France's Verdon and Lazarevic kidnapping: Mali arrests


The alleged kidnappers of two Frenchmen in Mali last month have been arrested, Malian officials say.
State TV later showed three of the four arrested Malians, allegedly linked to al-Qaeda's North Africa wing.
They did not give details about the fate of the hostages, whose photos have appeared on an Islamist website.

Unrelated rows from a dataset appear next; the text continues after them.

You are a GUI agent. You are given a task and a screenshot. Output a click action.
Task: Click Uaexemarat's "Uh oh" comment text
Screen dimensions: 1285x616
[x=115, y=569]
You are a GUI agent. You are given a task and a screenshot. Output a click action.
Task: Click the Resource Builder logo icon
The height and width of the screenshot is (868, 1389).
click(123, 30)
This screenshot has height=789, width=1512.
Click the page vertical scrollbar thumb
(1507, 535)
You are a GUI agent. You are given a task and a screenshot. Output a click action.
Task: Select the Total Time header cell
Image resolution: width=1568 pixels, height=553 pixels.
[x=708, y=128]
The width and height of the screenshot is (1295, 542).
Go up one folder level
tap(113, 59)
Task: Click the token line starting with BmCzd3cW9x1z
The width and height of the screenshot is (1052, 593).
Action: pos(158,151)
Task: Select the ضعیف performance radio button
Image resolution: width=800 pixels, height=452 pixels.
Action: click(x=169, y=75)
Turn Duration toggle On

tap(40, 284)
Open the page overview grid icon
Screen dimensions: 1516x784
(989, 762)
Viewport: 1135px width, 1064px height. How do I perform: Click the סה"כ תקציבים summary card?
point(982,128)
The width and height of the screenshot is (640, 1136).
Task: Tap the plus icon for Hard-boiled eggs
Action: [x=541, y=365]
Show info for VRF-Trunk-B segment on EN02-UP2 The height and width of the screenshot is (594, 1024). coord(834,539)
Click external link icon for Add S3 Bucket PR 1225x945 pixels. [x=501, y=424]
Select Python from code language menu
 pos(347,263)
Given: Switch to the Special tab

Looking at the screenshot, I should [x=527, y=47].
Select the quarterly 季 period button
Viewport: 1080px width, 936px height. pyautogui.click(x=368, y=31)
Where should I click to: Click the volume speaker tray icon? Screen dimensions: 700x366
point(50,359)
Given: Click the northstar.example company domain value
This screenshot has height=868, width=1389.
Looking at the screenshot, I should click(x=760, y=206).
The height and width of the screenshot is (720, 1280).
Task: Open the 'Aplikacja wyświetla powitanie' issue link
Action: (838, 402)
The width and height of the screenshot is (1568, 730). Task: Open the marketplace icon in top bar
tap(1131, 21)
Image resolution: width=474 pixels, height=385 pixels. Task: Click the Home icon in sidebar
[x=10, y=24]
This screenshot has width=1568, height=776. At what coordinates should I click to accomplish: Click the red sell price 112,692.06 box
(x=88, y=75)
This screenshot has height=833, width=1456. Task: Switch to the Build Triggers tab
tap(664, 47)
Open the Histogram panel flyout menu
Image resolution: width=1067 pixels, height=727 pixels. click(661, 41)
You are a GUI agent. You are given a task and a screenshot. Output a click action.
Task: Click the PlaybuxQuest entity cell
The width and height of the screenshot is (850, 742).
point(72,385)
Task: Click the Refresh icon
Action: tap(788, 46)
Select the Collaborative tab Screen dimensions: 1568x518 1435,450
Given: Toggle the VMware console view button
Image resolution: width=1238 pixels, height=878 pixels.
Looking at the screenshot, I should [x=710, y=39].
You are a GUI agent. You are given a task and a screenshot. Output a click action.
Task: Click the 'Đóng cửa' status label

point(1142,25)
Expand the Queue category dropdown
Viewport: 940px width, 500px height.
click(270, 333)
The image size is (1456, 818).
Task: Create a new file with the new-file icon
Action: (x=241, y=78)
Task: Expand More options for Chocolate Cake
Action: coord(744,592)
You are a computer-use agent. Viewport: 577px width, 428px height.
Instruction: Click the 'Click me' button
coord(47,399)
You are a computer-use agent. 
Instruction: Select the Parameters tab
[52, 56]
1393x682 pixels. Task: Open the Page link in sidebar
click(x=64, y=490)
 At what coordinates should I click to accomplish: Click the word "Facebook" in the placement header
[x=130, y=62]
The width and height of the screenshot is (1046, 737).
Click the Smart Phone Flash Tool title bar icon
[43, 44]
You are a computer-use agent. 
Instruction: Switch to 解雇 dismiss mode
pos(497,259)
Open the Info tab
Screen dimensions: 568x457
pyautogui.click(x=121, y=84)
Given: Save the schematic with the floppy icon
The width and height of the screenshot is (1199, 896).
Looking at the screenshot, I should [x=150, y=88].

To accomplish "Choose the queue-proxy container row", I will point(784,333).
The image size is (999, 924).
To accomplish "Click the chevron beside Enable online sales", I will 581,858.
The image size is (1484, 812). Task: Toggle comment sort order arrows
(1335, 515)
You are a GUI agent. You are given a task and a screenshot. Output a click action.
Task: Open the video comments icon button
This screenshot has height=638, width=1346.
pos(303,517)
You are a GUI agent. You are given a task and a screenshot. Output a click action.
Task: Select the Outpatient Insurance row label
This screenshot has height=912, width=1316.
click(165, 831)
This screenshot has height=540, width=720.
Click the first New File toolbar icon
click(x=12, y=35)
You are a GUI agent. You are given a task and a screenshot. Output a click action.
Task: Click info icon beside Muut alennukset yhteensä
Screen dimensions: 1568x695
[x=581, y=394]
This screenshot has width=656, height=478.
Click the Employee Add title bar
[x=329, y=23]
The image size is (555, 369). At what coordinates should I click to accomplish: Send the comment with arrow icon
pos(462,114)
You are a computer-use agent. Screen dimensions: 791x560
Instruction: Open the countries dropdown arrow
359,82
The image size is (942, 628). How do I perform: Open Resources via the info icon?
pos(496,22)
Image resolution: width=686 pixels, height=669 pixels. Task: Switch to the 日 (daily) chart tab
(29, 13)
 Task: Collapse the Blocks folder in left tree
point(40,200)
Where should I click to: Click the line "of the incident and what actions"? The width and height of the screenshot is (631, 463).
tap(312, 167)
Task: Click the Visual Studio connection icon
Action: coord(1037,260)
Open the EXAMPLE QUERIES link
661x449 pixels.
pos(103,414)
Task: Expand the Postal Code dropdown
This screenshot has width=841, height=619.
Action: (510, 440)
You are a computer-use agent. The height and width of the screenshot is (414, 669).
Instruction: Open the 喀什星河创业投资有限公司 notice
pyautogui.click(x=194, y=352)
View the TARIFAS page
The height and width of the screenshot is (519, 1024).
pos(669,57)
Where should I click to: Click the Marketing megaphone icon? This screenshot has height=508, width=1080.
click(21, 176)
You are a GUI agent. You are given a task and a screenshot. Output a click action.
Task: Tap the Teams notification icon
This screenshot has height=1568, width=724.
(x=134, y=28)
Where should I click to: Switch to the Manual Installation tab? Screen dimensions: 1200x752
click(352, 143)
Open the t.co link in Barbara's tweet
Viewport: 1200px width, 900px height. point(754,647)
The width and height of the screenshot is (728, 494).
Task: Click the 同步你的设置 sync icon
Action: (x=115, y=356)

Video footage has also emerged of three other Europeans held by suspected Islamists in the desert region.
A spokesman for the Malian presidency said the arrested men were "subcontractors" for al-Qaeda in the Islamic Maghreb (Aqim), to whom they had handed over the hostages, the Reuters news agency reports.
The French citizens, Philippe Verdon and Serge Lazarevic, were seized at gun-point at a hotel in the central town of Hombori on 23 November.
Aqim-linked fighters have in the past brought hostages into northern Mali from neighbouring countries.
State TV showed the partially obscured faces of three of the arrested men, who were allegedly in possession of weapons, handcuffs and communication equipment.
The newsreader said the government was determined to take "whatever measures necessary to protect people's safety and welfare on national territory."
Splinter group
Mr Verdon and Mr Lazarevic were said to be working for a local cement firm in Hombori, near the border with Niger, when they were kidnapped.
Aqim - which often takes Westerners hostage for ransom - accused them of working for French intelligence.

French authorities deny the allegation.
At the weekend, French Foreign Minister Alain Juppe said "contacts" had been made to secure the release of the hostages, but gave no further details.
Aqim has posted on an Islamist website the photographs of Mr Verdon and Mr Lazarevic, along with three other unidentified Europeans, Reuters reports.
In one image, the Frenchmen appear to have their hands tied behind their backs while in the second image the three other hostages have their hands on their knees, it reports.
The hostages are surrounded by masked gunmen, but appear to be in good health, Reuters reports.
The AFP news agency reports that it has seen video footage of an abducted Italian woman and a Spanish man and woman.
Their faces are clearly shown and they can be heard identifying themselves in their own languages, it reports.
The man's foot is bandaged and the two women are dressed in blue gowns and yellow headscarves, with masked gunmen keeping watch, the agency says.
The footage includes the name of a previously unknown group, the Jamat Tawhid Wal Jihad Fi Garbi Afriqqiya, which means the Unity Movement for Jihad in West Africa.
The group said on Saturday that it was responsible for the abductions and that it had broken away from Aqim, AFP reports.
Huge swathes of the Sahel region south of the Sahara Desert have been rendered off-limits to foreigners because of a spate of kidnappings in recent years.